> **ACTIVITY**: Below are lines of data; restate word for word those running from the line containing "Switch to the Металл ribbon tab" to the line containing "1920x1072 pixels.", inclusive, and no others.

> **THE DATA**:
»»

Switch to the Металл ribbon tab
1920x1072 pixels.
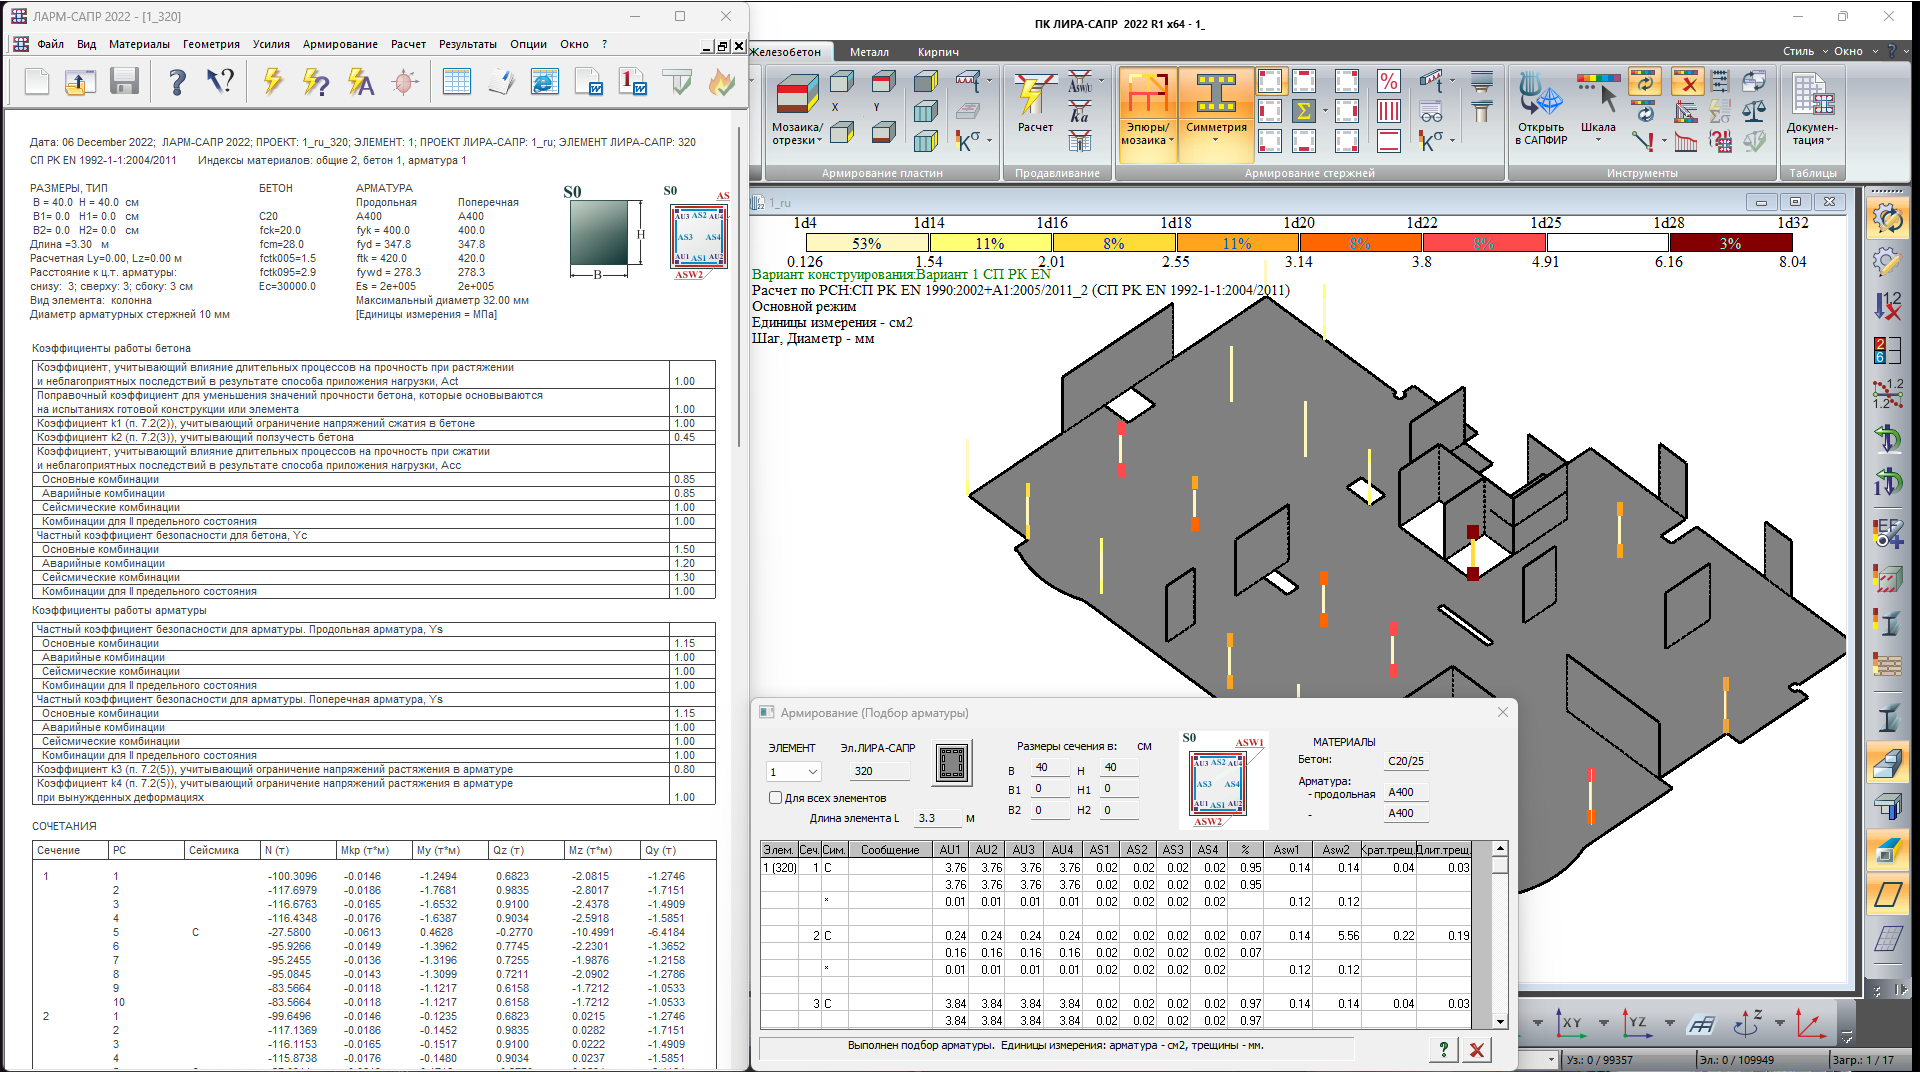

««
»»

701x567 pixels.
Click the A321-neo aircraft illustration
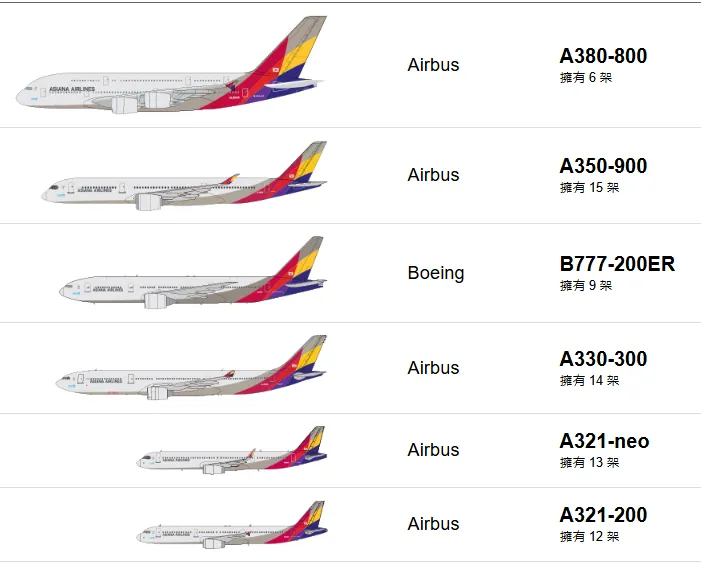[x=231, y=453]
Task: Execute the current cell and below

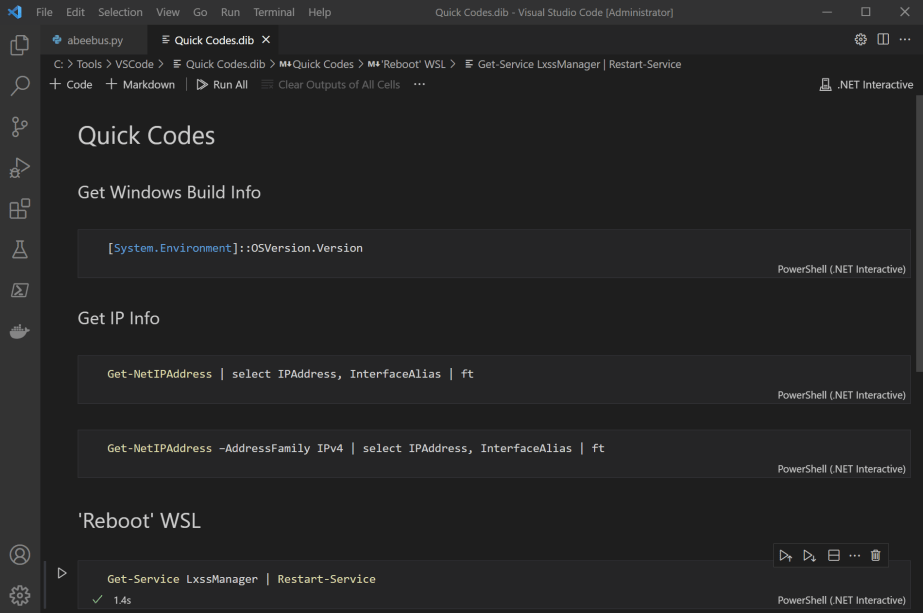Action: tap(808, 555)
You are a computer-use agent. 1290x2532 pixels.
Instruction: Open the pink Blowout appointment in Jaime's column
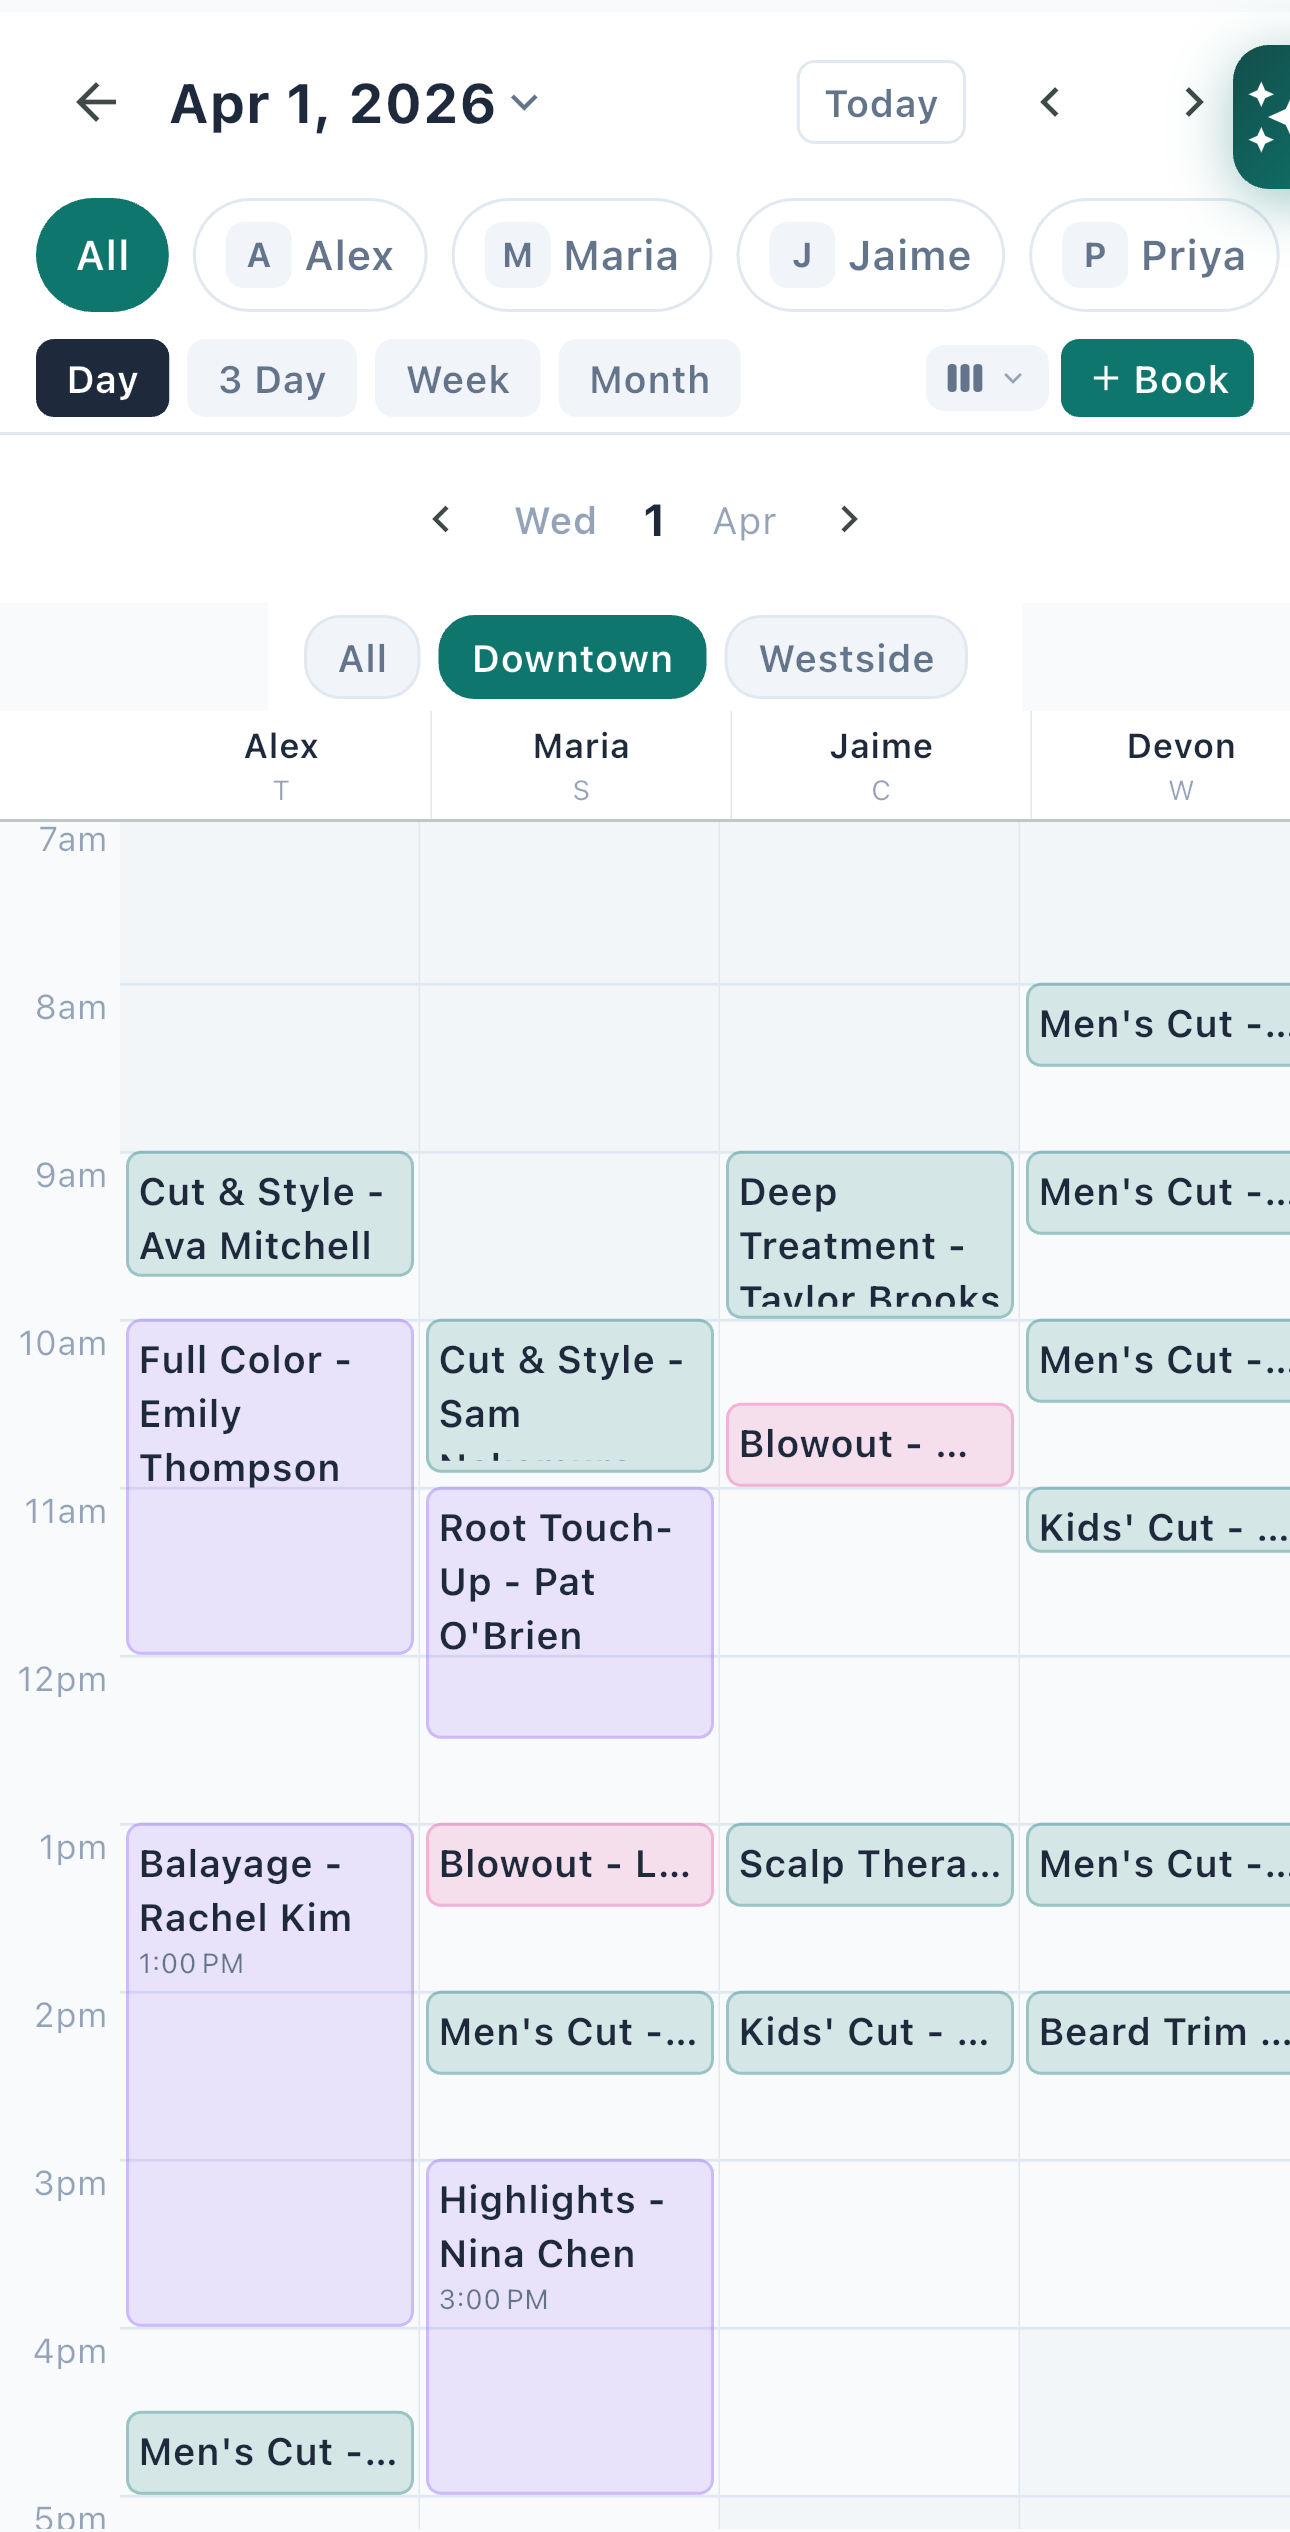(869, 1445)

««
»»

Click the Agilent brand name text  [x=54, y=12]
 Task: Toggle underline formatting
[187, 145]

««

> **ANSWER BOX**:
Switch to the Металл ribbon tab
1920x1072 pixels.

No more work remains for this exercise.